11.              On 6 June 2019 the parties were sent an order of EJ Davies.  This required the claimant by 13 June to “confirm the basis on which she says she was dismissed and why that was an unfair dismissal” and to “confirm whether she seeks to advance any other type of claim”.  A preliminary hearing (PH) was fixed for 4 July, among other things to clarify the claims and to consider whether any of them should be the subject of a strike-out order or a deposit order. 

 

12.              On 12 June 2019 solicitors for the claimant sent a document to the tribunal which stated that during the course of her employment she had suffered from the following:

“a) Sexual harassment - complaints have been made to the management whom have ignored the claimant, was told that the matter was dealt with in house, the claimant never reported to the police, we advised the claimant to report the matter to the police the former employees discouraged her to report the matter (please see exhibit marked BS 1)

 

b) Constructive Dismissal/Discrimination - The claimant has various grievances that management was aware of (see letter of the 21st of November attached marked BS 2) as a result of the continued harassment, the claimant was left with no option other than to hand him her notice, she was driven to do this.

 

c) The Claimant claims that she was always singled out (a few examples are on the letter attached[)]

 

d) Bullying and Harassment - the Claimant claims stress in the work place, and is undergoing extensive therapy with Mr Ashraf and is on medication.

 

e) Loss of Earnings - The Claimant is unable to find suitable employment due to her mental wellbeing.

 

f) Loss of Pension.”

 

 

13.              The document also asserted that the claimant had been unable to provide clear instructions as she had had a mental breakdown.  Attached to the document was what appears to have been an early draft of the 28 November 2018 letter, dated 21 November 2018.

WHAT YOU WILL DO:
- 1) From the employment tribunal excerpt, copy everything from "b) Constructive Dismissal/Discrimination" down to "is on medication.".
- 2) According to the employment tribunal excerpt, why did the document say the claimant had been unable to provide clear instructions?

SOURCE INFORMATION:
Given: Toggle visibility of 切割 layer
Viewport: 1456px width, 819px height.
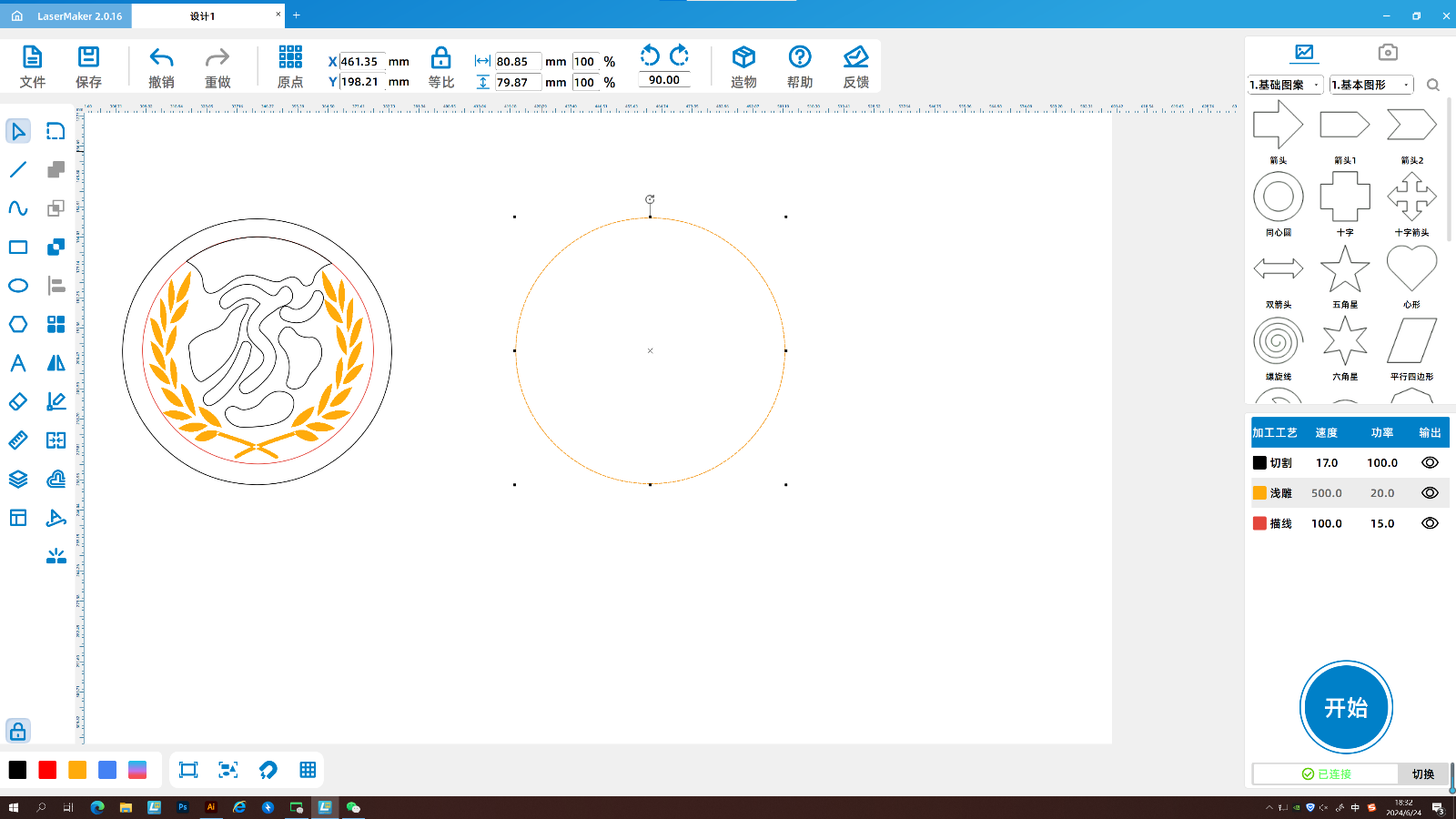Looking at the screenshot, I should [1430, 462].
* * *
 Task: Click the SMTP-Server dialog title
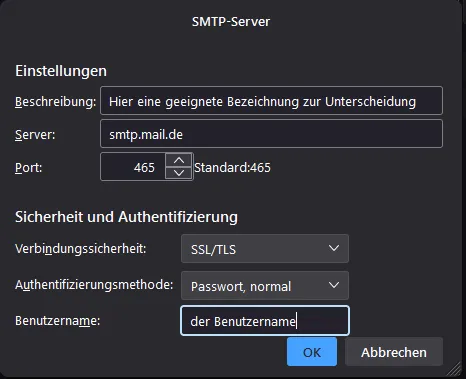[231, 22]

ACTIVITY ANSWERS:
- 1)
b) Constructive Dismissal/Discrimination - The claimant has various grievances that management was aware of (see letter of the 21st of November attached marked BS 2) as a result of the continued harassment, the claimant was left with no option other than to hand him her notice, she was driven to do this.

 

c) The Claimant claims that she was always singled out (a few examples are on the letter attached[)]

 

d) Bullying and Harassment - the Claimant claims stress in the work place, and is undergoing extensive therapy with Mr Ashraf and is on medication.

- 2) She had had a mental breakdown.